%%
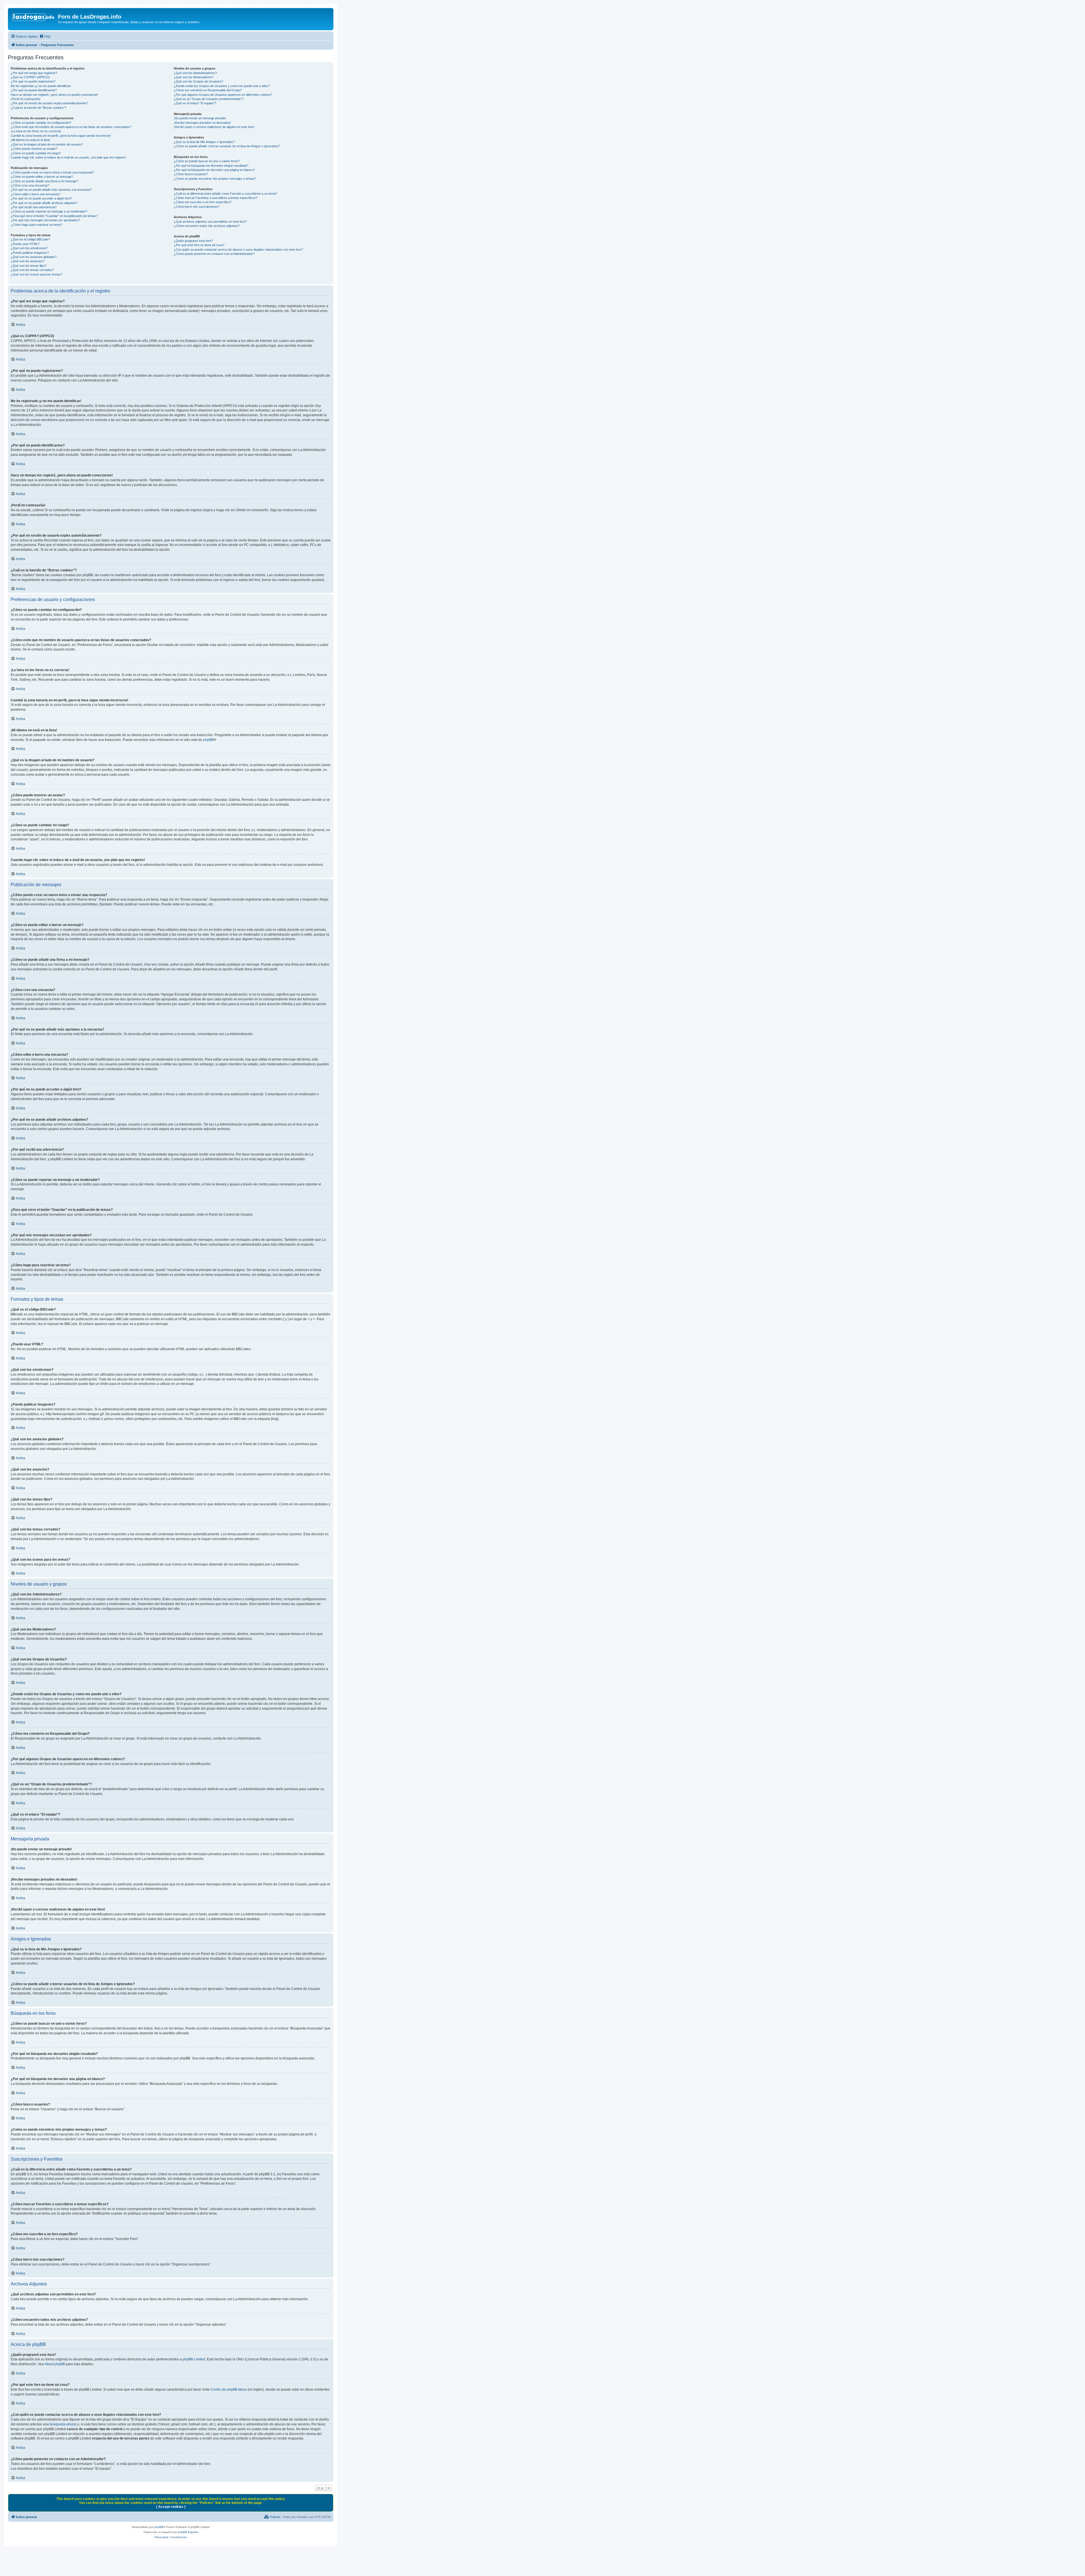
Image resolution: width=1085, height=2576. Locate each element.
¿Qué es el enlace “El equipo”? (195, 103)
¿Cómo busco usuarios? (191, 174)
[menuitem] (45, 36)
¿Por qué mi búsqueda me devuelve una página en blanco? (214, 170)
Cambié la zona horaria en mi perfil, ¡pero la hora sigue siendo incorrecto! (61, 135)
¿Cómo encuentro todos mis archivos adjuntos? (207, 225)
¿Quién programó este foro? (193, 240)
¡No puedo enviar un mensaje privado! (200, 118)
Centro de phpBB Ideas (229, 2389)
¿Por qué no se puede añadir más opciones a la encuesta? (51, 189)
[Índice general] (33, 18)
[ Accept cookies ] (170, 2507)
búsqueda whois (62, 2424)
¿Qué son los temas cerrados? (32, 270)
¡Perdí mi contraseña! (25, 99)
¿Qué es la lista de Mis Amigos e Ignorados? (204, 142)
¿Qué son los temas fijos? (29, 265)
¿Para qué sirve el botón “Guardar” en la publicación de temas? (54, 216)
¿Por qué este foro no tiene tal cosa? (199, 245)
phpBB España (188, 2532)
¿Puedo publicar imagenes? (30, 252)
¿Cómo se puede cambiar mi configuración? (41, 122)
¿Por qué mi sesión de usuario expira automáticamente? (49, 103)
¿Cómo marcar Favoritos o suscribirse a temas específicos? (215, 198)
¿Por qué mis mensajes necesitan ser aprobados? (45, 220)
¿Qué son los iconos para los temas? (36, 274)
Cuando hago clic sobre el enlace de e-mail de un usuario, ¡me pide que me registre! (68, 157)
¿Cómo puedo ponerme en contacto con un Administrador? (214, 253)
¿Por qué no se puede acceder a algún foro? (41, 198)
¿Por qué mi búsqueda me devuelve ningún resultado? (211, 165)
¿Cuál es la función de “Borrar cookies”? (38, 107)
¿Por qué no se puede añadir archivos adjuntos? (44, 203)
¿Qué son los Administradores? (195, 73)
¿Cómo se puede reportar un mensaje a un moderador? (49, 211)
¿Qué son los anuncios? (27, 261)
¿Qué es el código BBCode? (30, 239)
%%
◆ Assignment ◆
Pictures are to be left out; all else in the entries above is to be quoted exactly.

◆ Answer section ◆
Image resolution: width=1085, height=2576. Locate each element.
¿Qué es el enlace “El equipo”? (195, 103)
¿Cómo busco usuarios? (191, 174)
[menuitem] (45, 36)
¿Por qué mi búsqueda me devuelve una página en blanco? (214, 170)
Cambié la zona horaria en mi perfil, ¡pero la hora sigue siendo incorrecto! (61, 135)
¿Cómo encuentro todos mis archivos adjuntos? (207, 225)
¿Quién programó este foro? (193, 240)
¡No puedo enviar un mensaje privado! (200, 118)
Centro de phpBB Ideas (229, 2389)
¿Por qué no se puede añadir más opciones a la encuesta? (51, 189)
[Índice general] (33, 18)
[ Accept cookies ] (170, 2507)
búsqueda whois (62, 2424)
¿Qué son los temas cerrados? (32, 270)
¡Perdí mi contraseña! (25, 99)
¿Qué es la lista de Mis Amigos e Ignorados? (204, 142)
¿Qué son los temas fijos? (29, 265)
¿Para qué sirve el botón “Guardar” en la publicación de temas? (54, 216)
¿Por qué este foro no tiene tal cosa? (199, 245)
phpBB España (188, 2532)
¿Puedo publicar imagenes? (30, 252)
¿Cómo se puede cambiar mi configuración? (41, 122)
¿Por qué mi sesión de usuario expira automáticamente? (49, 103)
¿Cómo marcar Favoritos o suscribirse a temas específicos? (215, 198)
¿Por qué mis mensajes necesitan ser aprobados? (45, 220)
¿Qué son los iconos para los temas? (36, 274)
Cuando hago clic sobre el enlace de e-mail de un usuario, ¡me pide que me registre! (68, 157)
¿Cómo puedo ponerme en contacto con un Administrador? (214, 253)
¿Por qué no se puede acceder a algún foro? (41, 198)
¿Por qué mi búsqueda me devuelve ningún resultado? (211, 165)
¿Cuál es la función de “Borrar cookies”? (38, 107)
¿Por qué no se puede añadir archivos adjuntos? (44, 203)
¿Qué son los Administradores? (195, 73)
¿Cómo se puede reportar un mensaje a un moderador? (49, 211)
¿Qué son los anuncios? (27, 261)
¿Qué es el código BBCode? (30, 239)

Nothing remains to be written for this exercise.